I hated high school. Hated it. I thought it was a major waste of my time, not because I didn't think I needed an education, but because I didn't think I was getting one. I was mostly getting busywork. I would never want to repeat it, even if I could go back in time with my current knowledge. I'd still feel like a mouse. I spent so much time and energy re-inventing who I wanted to be that I'm sure people thought I was strange. I was seeking that magic combination, the one where I instantly transform into someone who doesn't care what others think, and is also admired by everyone. I think that was important for me, I discovered who I wanted to be, who I was, and who I could never be. That is something I still have, a knowledge of who I am and who I could never be.
At the same time, I don't think I'm trapped by it.
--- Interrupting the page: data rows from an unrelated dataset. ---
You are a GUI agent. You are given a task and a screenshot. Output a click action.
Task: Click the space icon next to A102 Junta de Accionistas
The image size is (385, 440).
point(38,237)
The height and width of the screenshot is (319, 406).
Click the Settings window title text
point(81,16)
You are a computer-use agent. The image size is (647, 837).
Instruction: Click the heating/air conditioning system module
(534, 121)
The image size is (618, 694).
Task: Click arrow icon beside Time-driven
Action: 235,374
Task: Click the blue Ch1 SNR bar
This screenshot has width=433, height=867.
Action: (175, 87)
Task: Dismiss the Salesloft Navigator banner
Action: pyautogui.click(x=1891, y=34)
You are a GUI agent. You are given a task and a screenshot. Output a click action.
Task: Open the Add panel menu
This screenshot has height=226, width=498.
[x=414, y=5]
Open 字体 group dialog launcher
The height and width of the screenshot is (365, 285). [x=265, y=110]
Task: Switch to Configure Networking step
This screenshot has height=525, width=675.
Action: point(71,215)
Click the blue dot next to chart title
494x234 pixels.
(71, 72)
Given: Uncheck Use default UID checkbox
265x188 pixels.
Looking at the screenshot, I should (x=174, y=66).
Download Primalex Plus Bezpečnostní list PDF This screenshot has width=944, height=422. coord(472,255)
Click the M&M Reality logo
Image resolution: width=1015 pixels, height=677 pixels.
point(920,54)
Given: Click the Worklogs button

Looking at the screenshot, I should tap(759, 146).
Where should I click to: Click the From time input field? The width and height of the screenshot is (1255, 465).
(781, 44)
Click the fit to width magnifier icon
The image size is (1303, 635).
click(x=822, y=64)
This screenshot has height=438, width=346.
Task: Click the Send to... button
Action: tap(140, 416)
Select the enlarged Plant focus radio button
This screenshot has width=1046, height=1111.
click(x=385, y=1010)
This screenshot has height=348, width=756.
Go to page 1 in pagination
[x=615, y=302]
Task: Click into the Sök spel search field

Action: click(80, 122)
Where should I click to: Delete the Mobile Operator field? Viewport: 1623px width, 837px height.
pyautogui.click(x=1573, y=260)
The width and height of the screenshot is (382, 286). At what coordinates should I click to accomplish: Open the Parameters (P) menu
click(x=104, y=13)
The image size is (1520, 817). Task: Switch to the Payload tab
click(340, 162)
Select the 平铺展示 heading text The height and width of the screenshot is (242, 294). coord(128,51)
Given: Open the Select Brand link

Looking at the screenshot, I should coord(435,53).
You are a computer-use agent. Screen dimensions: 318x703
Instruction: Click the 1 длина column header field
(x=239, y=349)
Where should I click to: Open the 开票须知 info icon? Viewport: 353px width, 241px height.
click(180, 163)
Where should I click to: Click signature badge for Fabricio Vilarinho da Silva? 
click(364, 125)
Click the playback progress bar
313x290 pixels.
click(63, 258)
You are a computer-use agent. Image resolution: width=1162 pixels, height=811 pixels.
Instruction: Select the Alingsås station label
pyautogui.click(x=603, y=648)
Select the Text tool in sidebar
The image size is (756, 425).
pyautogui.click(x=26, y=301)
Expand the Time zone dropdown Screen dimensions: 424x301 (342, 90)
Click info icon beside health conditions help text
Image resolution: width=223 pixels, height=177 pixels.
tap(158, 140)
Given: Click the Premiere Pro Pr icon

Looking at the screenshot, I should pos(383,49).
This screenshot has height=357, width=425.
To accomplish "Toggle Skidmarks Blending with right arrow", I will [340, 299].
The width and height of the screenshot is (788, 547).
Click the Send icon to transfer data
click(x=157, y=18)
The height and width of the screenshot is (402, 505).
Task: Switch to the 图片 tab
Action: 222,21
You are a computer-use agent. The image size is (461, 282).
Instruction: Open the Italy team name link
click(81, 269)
I think some people can be so traumatized by how they were treated in high school that they can't see what they've become. They can't see what everyone who has met them since sees. I guess that's why realizing that my friends are not only cool looking but also cool people made me so happy the other night. Sometimes I stop and observe and without realizing it, compare them to high school. That's when I notice how far I've come. In high school I would have never dreamed I could have such friends. I would have felt inadequate and shy. And because they're older I would have felt that difference much more than I do now. But I also think that the really cool people, the coolest ones out there today, were not the ones you thought of as popular or hip in high school. So maybe my friends that I think of as cool and stylish and smart and funny would have been just as awkward as I was then. We've grown into ourselves and the changes are nice. It makes us better people.
Now I can make friends and feel like they want to be my friend for a reason. In high school I never thought that. Or at least, I was always a little suspicious. And friends that I've made since then, that I knew in high school, but never spoke to, have revealed themselves to be different than what I expected. I don't think I live in a clique, like Grey's made it out to be. I think that I do have a circle of friends and there are some people that aren't part of that circle, but because we don't have that friendship chemistry. We're not of the same tribe. They have their own circle. I don't think anyone looks at me and thinks, I wish she'd be my friend, but she's a popular snob. If you fit with me I'll be your friend. I spent too much time in high school worrying about being "cool" and missing out on great friends around me by not talking to them.
High school remains an important part of our lives, sometimes it is to our detriment, sometimes it is for our betterment. But I don't think that Grey's has it exactly right. I think we do get past it, we do move on. Even if we keep the friends we had then we can add new ones, ones we wouldn't have had before. And we grow into people who are fascinating because of the differences that high school points out so clearly.